In last week’s post we discussed the difference between customer relationship management (CRM) and marketing automation (MA) on a high level. Today we want to drill down into why the distinction is important for sales.
It isn’t that obvious to most sales executives that we come across because, as we pointed out last week, most people don’t really know the difference between CRM and MA, but also because most sales people are still stuck in the mindset that they need a lot of potential leads before they find a few that turn into sales. In the 21st century, content marketing changes that paradigm. Here’s why…
The conventional wisdom about content is that information is power. Many people say that but they have no idea what it means. It means nothing. It’s a buzz phrase to make other unknowing people nod their heads. Information changes every day. What we “know” as true today will be a lie tomorrow based on changing individual perspective. Real power is in relationship. Real power is in people. When people trust you, you become powerful.
You don’t gain trust by dumping loads of information on your loads of leads and hope they can figure it out. You gain their trust by understanding what they want to know and finding what you know that correlates with that need.
A CRM is only a list of names scored on their sales readiness and a record of deals won or lost. It helps your sales team members figure out where each customer is in the process. It does not help them evaluate each lead and focus the low hanging fruit. That’s the job of a marketing automation platform.
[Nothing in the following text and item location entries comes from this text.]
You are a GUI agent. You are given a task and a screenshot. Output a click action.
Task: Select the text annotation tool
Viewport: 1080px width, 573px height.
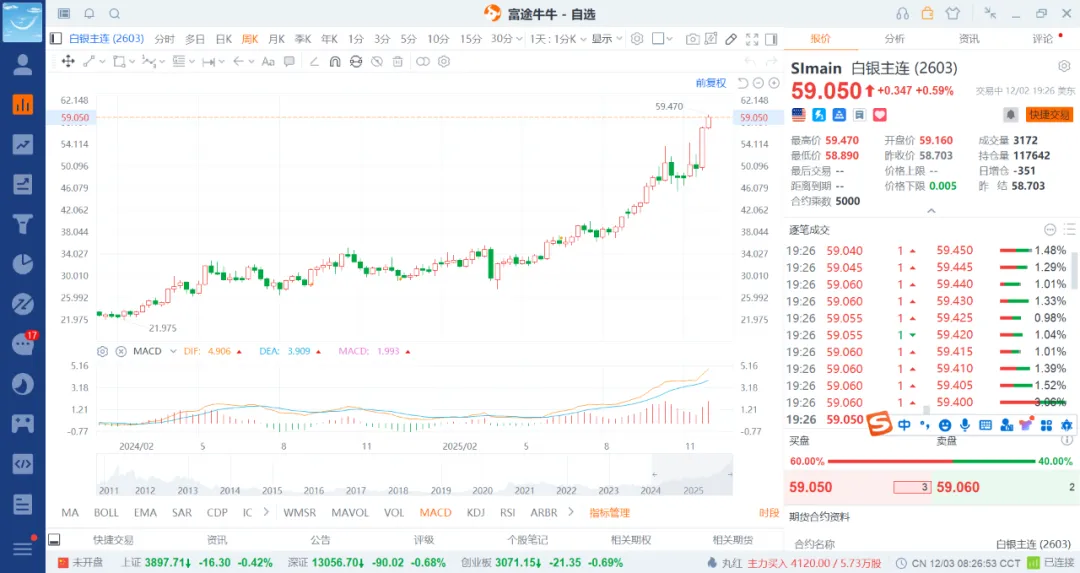click(268, 61)
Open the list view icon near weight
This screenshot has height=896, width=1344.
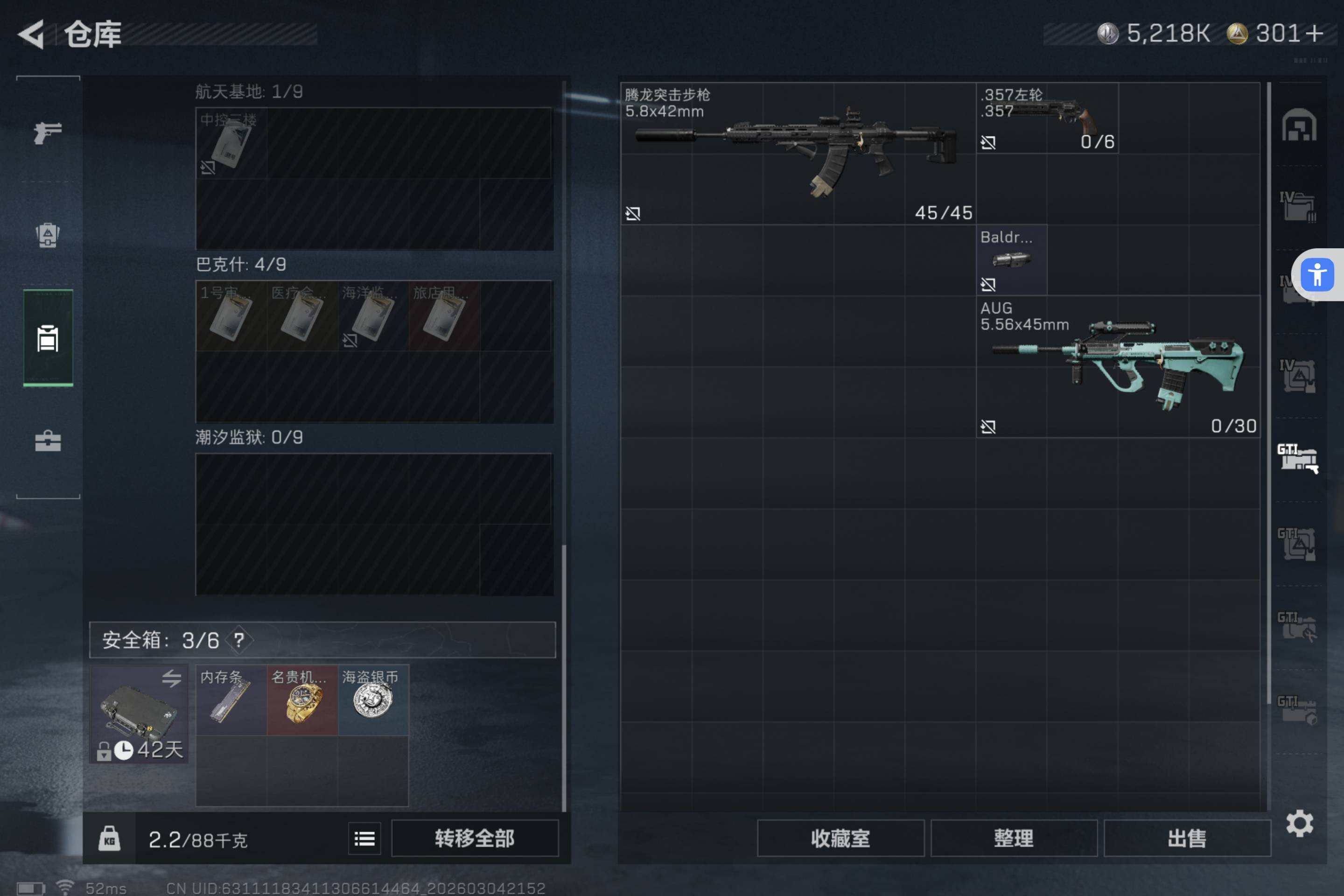(x=364, y=838)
Marketing automation takes the guesswork and time out of the mountain of data sales and marketing teams gather and tells them what the leads are looking at and what they gravitate to regarding content. If focuses content on the potential customers that the content matters to most and then tracks what they do with that content going forward.
And probably most importantly it tracks the activity of the lurkers on your web sites and social media and turns them into identifiable leads. Every MA platform we have evaluated has some means of identifying individuals based on the ISP number and matches it to a separate database. For example, SharpSpring is owned by SMTP, one of the oldest email services around, which has 10s of millions of individual contact information. The SharpSpring VisitorID feature will track the ISP of an anonymous visitor and produce a list of potential names and contact information that can be turned into a lead. Other companies offer similar services based on other databases.
Essentially, potential customers voluntarily give you more information about themselves through the platform than you can gather from a conversation at a trade show or a cold call. That’s when the information becomes powerful, because it is not about what you have to say, but what they tell you they want to know. When you respond with information that meets that need, they are willing to listen to what you actually want to say and believe it.